* Material for this exercise:

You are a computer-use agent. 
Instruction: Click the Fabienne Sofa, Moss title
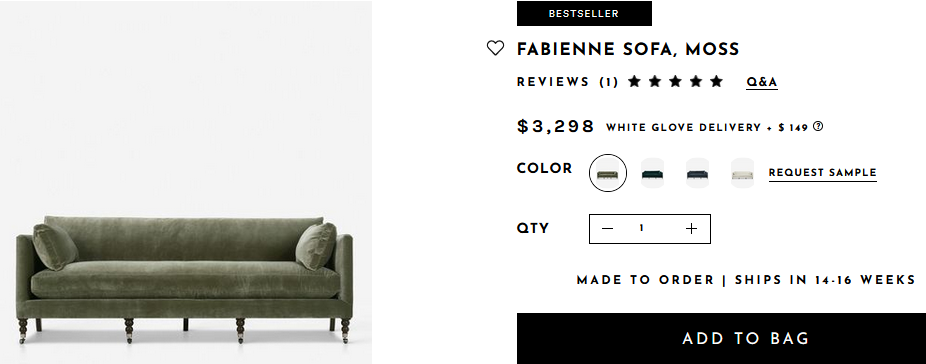point(628,49)
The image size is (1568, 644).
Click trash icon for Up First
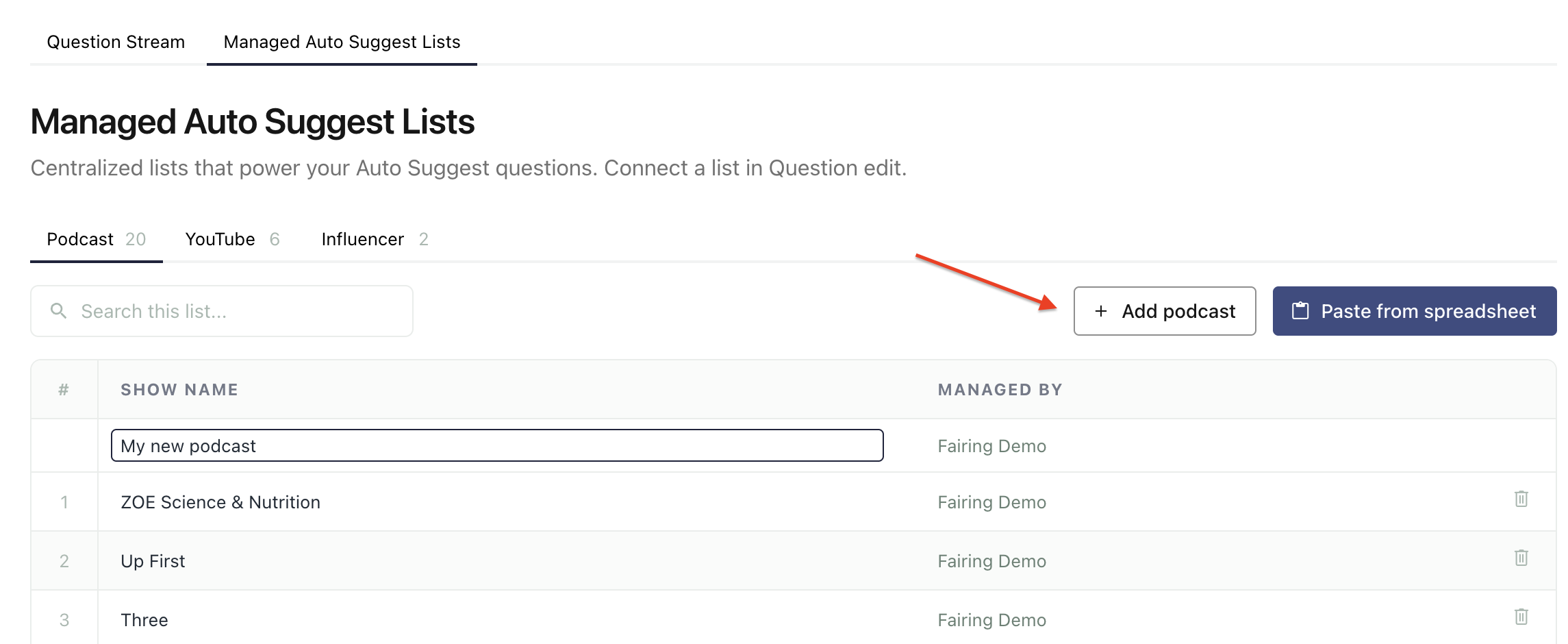click(1521, 558)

* Instructions for the task:
Each line of the data must be restated exactly, and the pictures must be left out.

* Task result:
You are a computer-use agent. 
Instruction: Click the Fabienne Sofa, Moss title
point(628,49)
The image size is (1568, 644).
Click trash icon for Up First
click(1521, 558)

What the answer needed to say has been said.